## [PROBLEM DETAILS]
Only the lines from the one containing "Task: Click the Mostra originale link" through the last line below belong in your copy; transcribe them exactly and omit any pictures.

== DATA EXTRACTS ==

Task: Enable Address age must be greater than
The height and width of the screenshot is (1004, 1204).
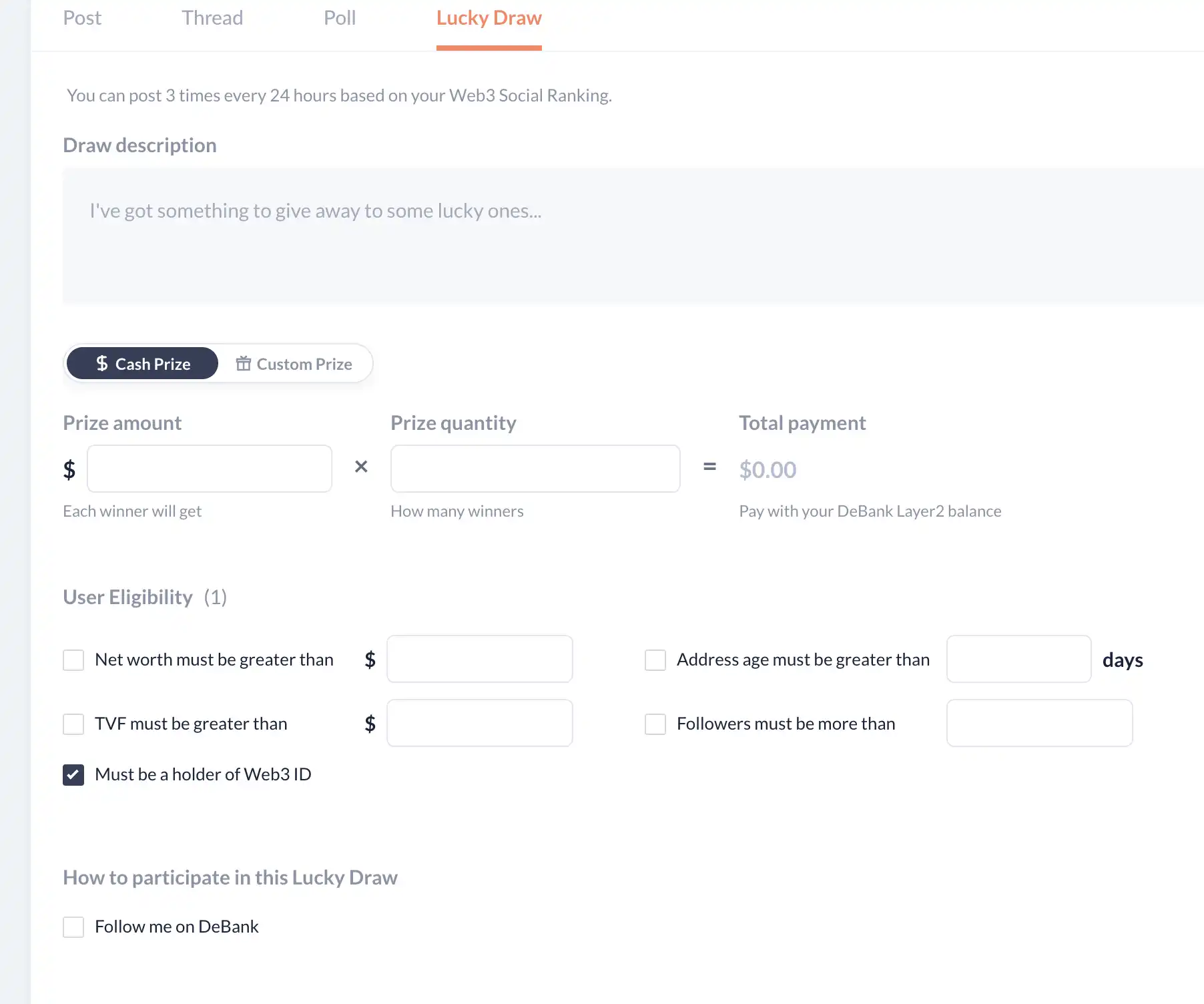Action: click(x=655, y=660)
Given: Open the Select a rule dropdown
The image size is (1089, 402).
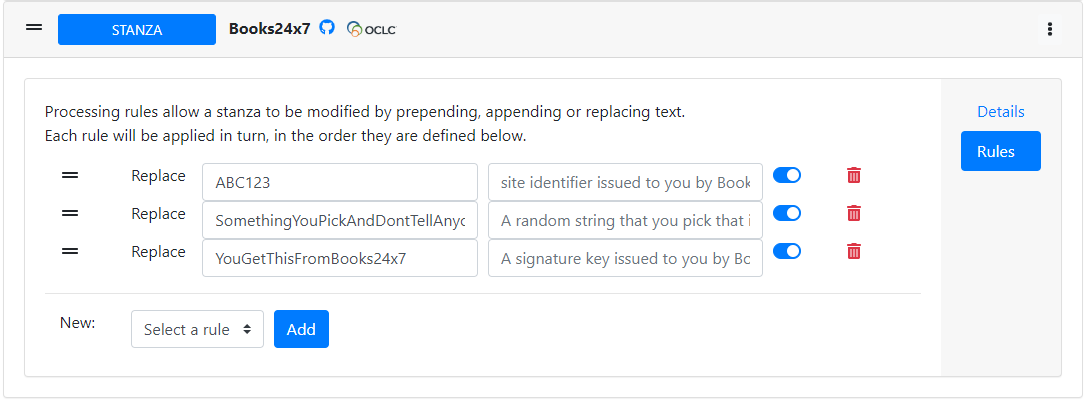Looking at the screenshot, I should click(197, 329).
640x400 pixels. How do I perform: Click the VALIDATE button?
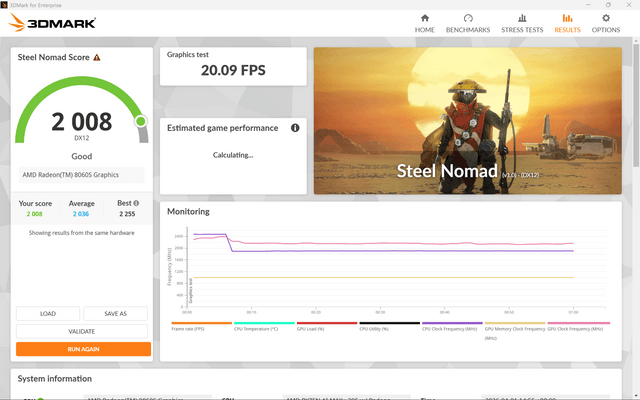point(82,331)
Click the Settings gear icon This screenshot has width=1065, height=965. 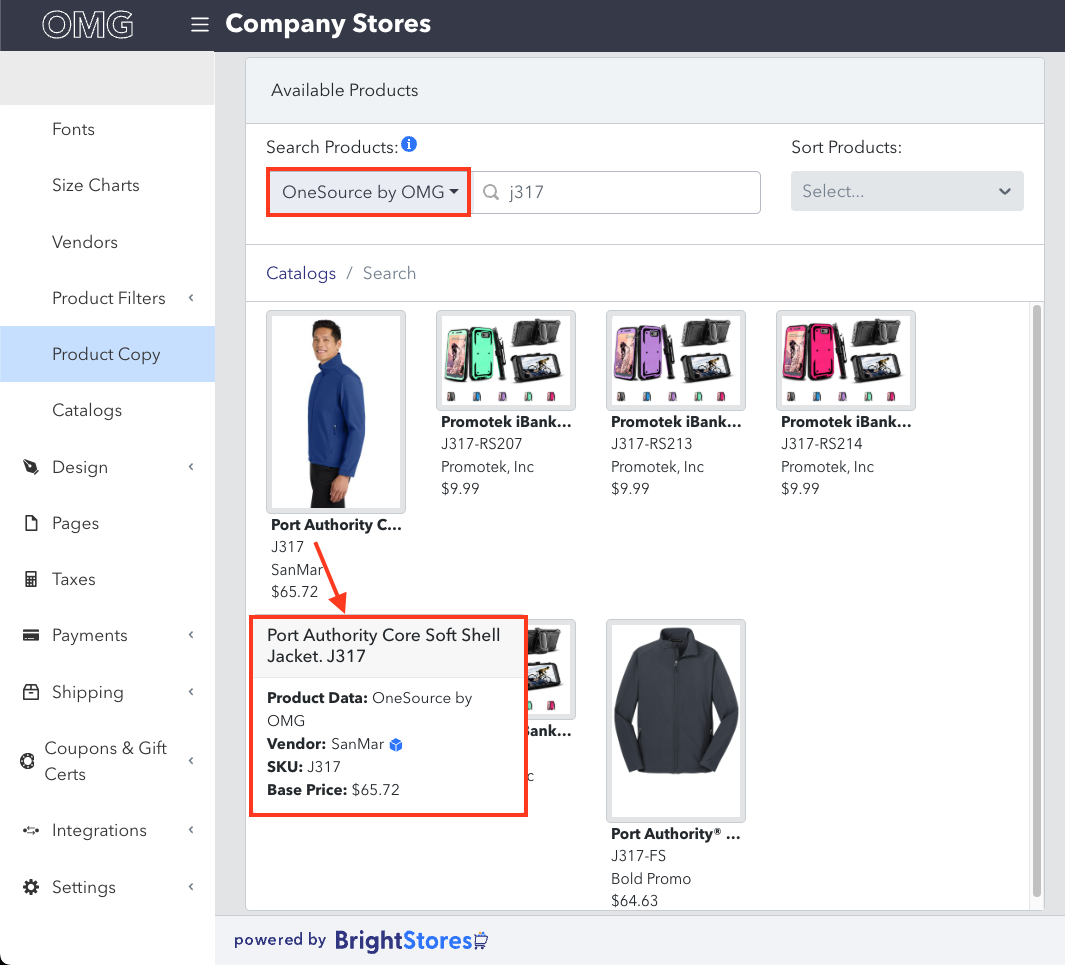(x=31, y=887)
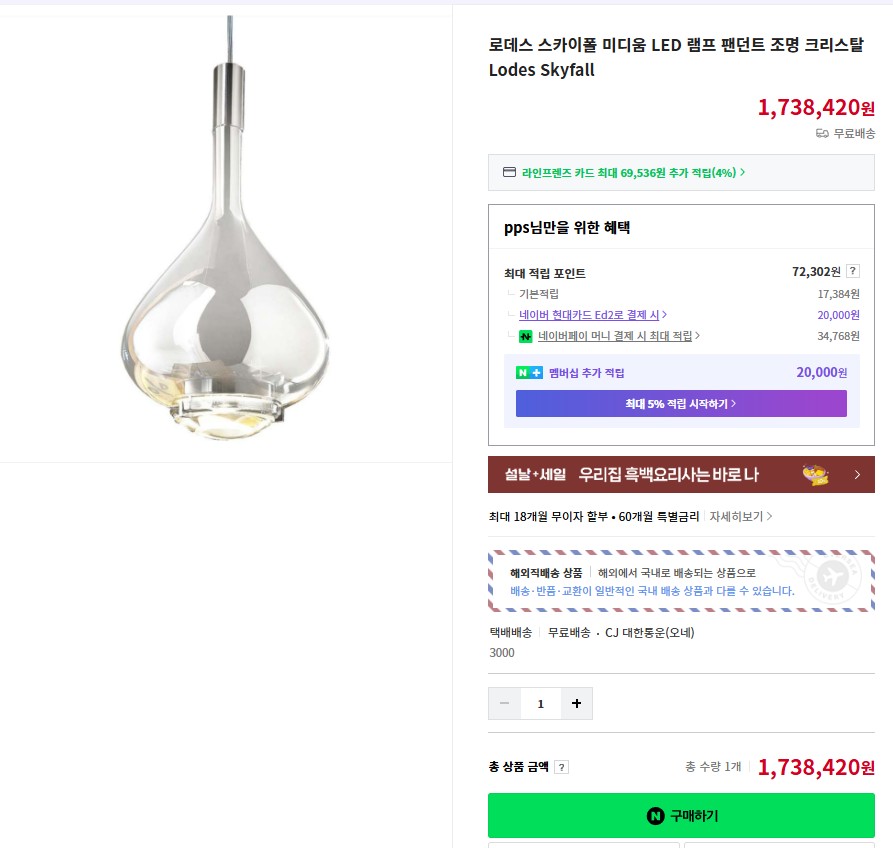Click the arrow on the 설날+세일 banner

click(857, 474)
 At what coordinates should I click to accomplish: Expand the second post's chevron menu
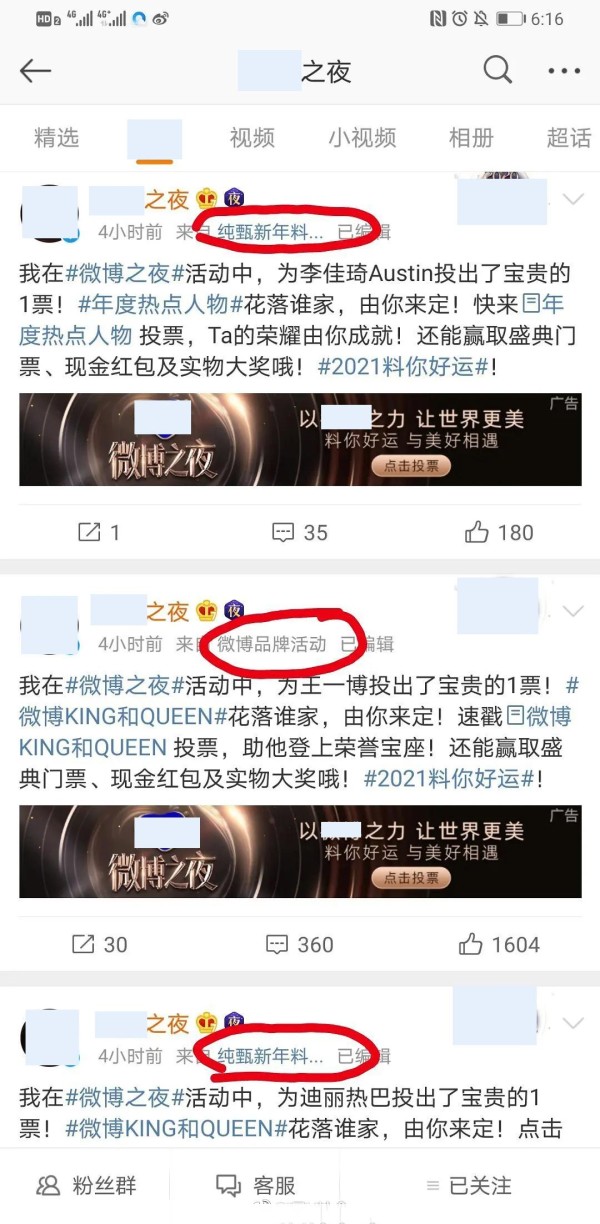573,610
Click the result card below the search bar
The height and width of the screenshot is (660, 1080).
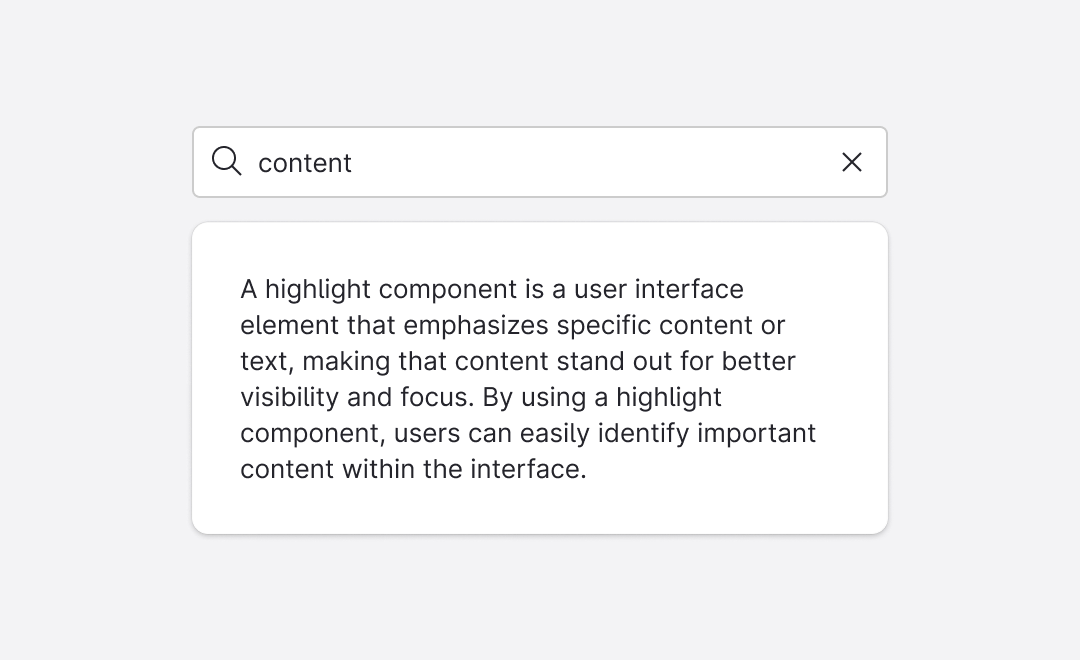pos(540,377)
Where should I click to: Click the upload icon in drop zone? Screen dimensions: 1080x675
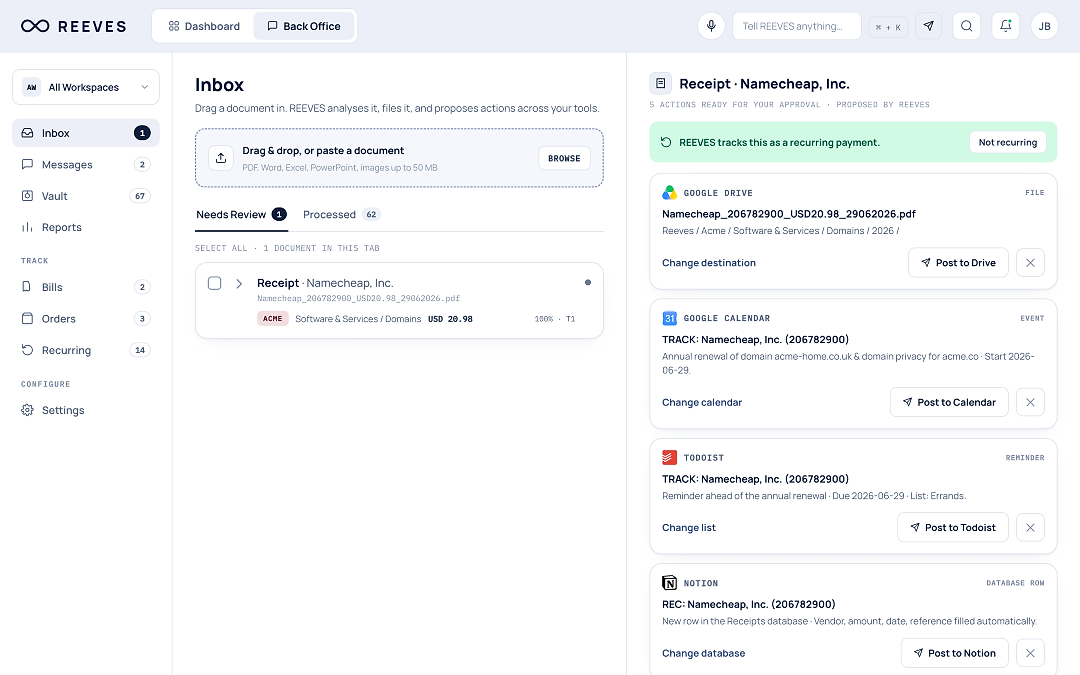point(220,158)
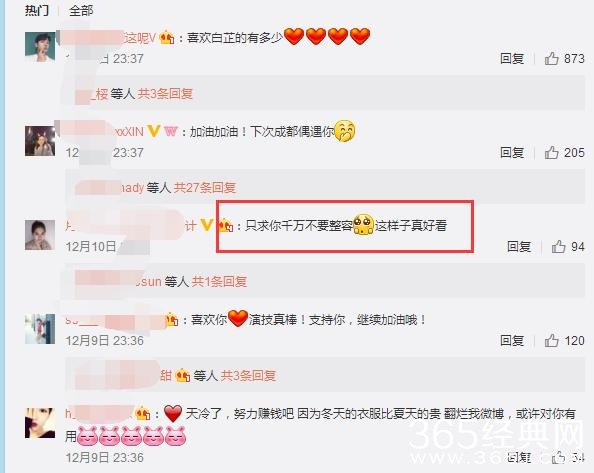View the avatar beside 12月10日 comment
The width and height of the screenshot is (594, 473).
40,235
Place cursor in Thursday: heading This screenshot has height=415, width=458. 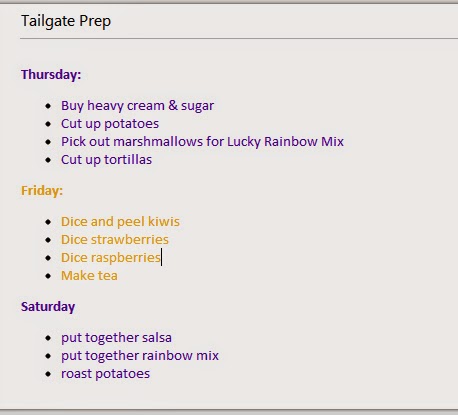pos(51,74)
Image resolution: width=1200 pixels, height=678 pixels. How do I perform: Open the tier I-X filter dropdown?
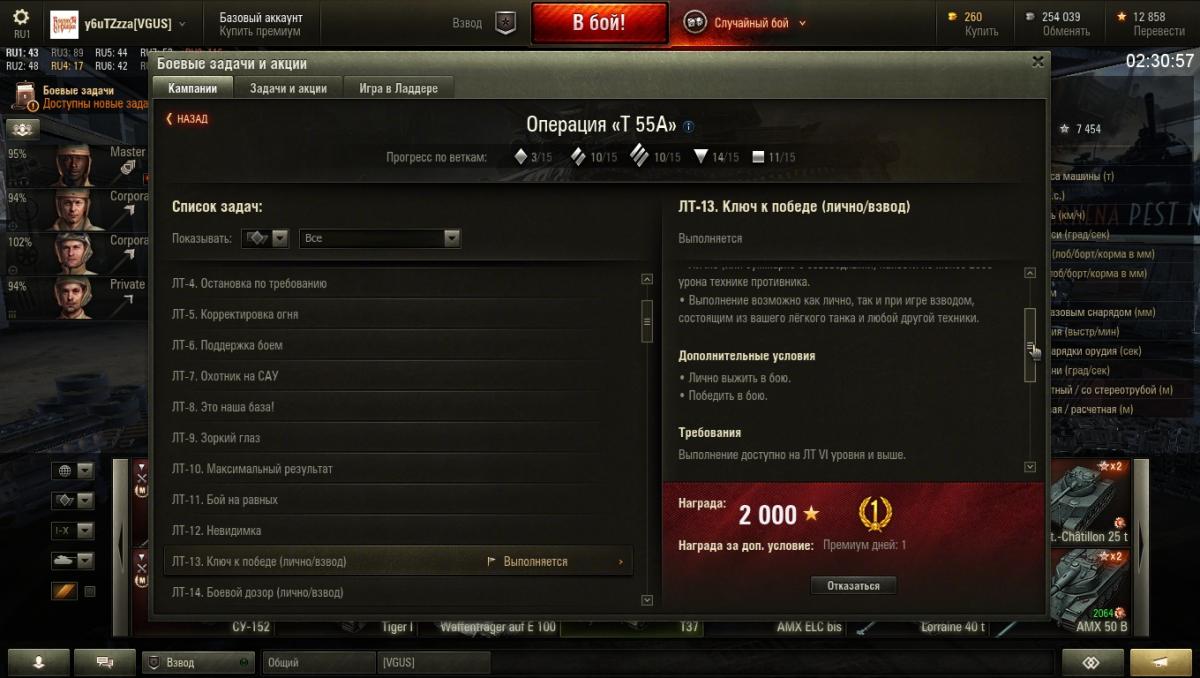[x=73, y=531]
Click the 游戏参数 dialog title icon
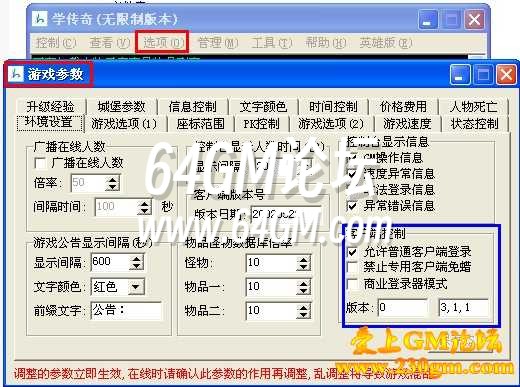The height and width of the screenshot is (387, 520). coord(16,74)
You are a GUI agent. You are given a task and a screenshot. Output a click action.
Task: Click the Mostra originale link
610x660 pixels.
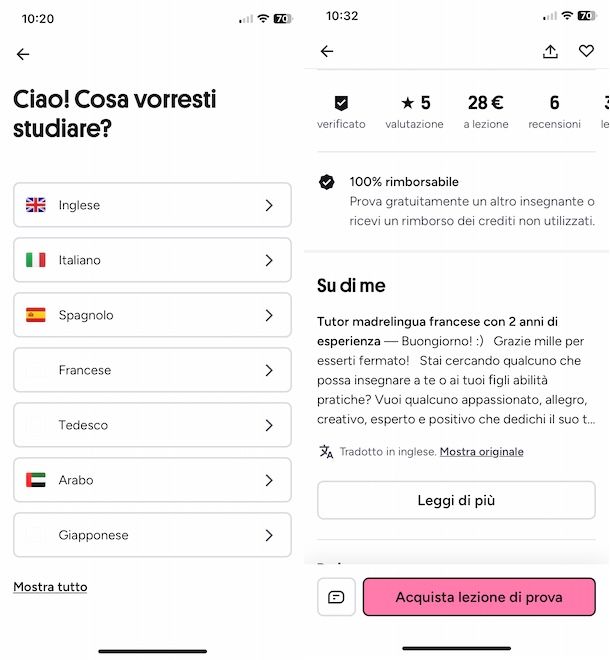pyautogui.click(x=482, y=452)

===

## [FINAL ANSWER]
Task: Click the Mostra originale link
610x660 pixels.
pyautogui.click(x=482, y=452)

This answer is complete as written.